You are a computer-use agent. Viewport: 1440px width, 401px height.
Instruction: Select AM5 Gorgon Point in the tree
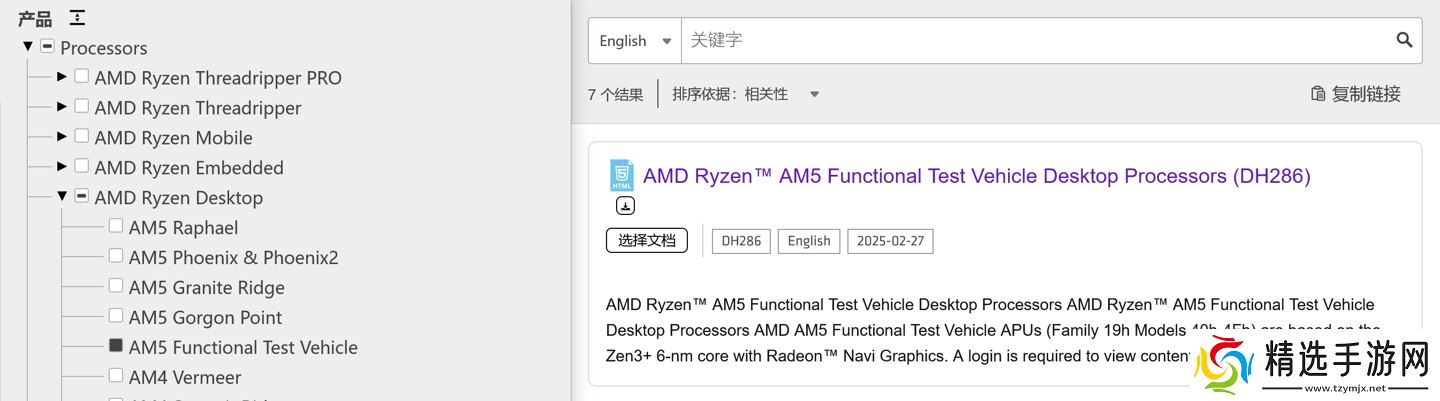pyautogui.click(x=205, y=317)
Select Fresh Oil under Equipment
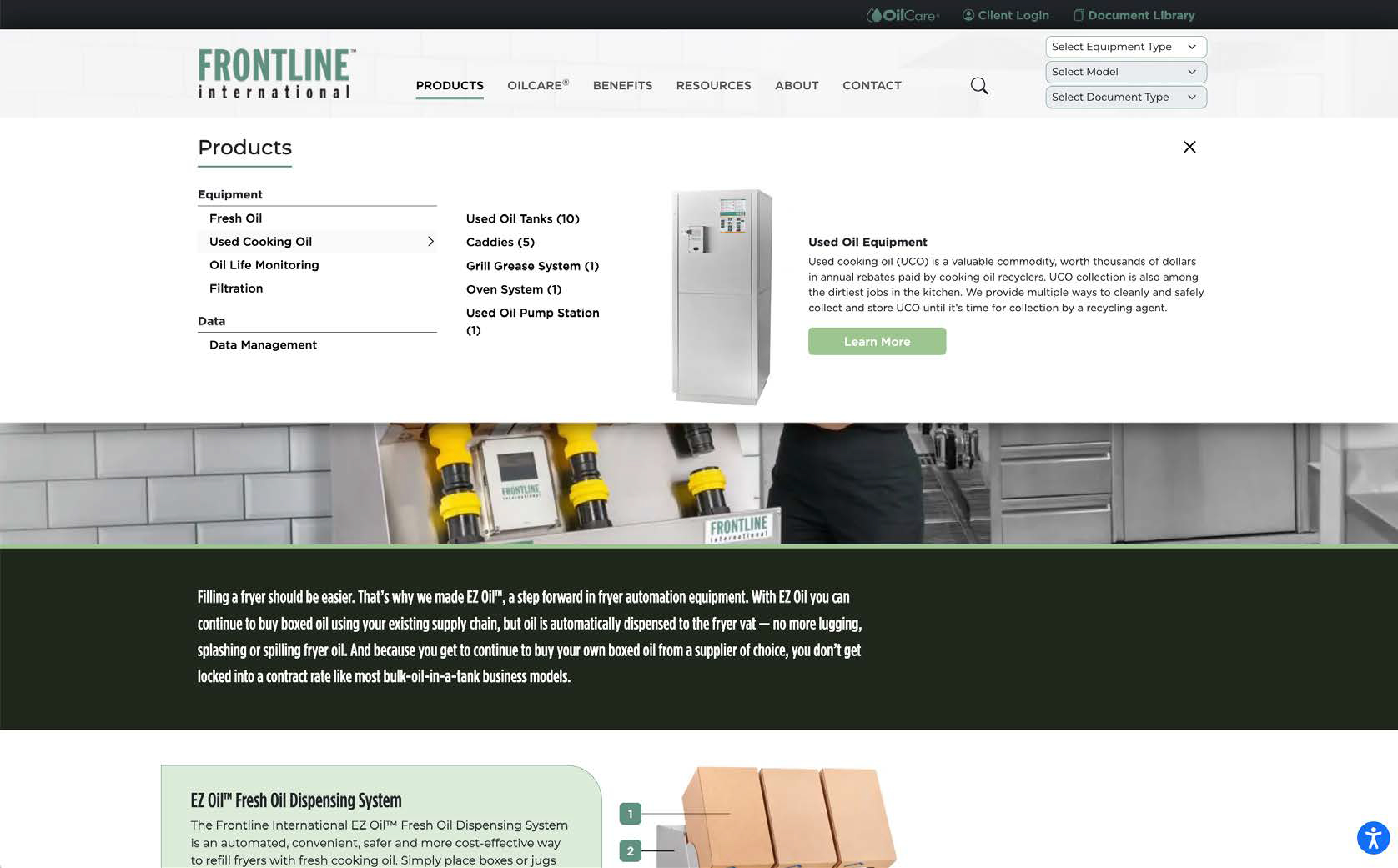The height and width of the screenshot is (868, 1398). [235, 218]
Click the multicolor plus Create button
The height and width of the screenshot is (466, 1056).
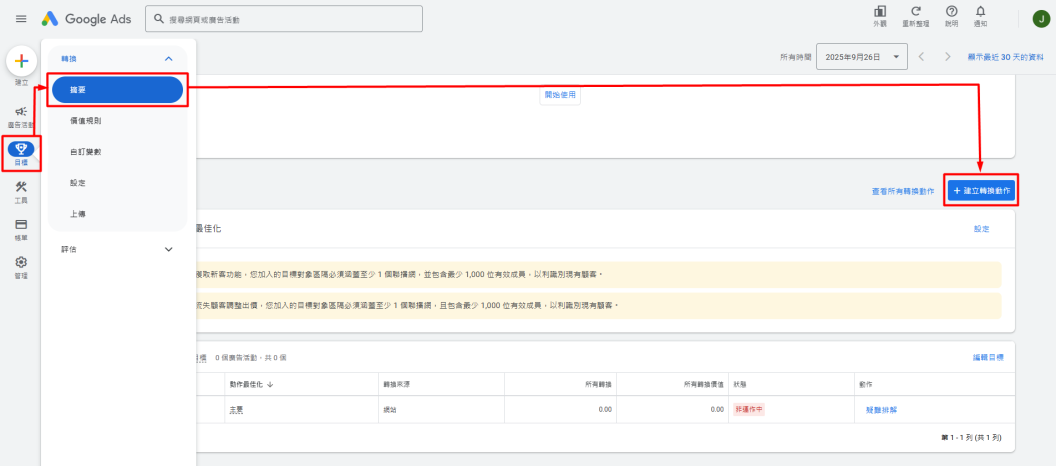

• **What the task asks**: Drop the pictures, then reproduce exactly the lines from the one with "Click the multicolor plus Create button" through the final line of the listing.

• **Response below**:
Click the multicolor plus Create button
The height and width of the screenshot is (466, 1056).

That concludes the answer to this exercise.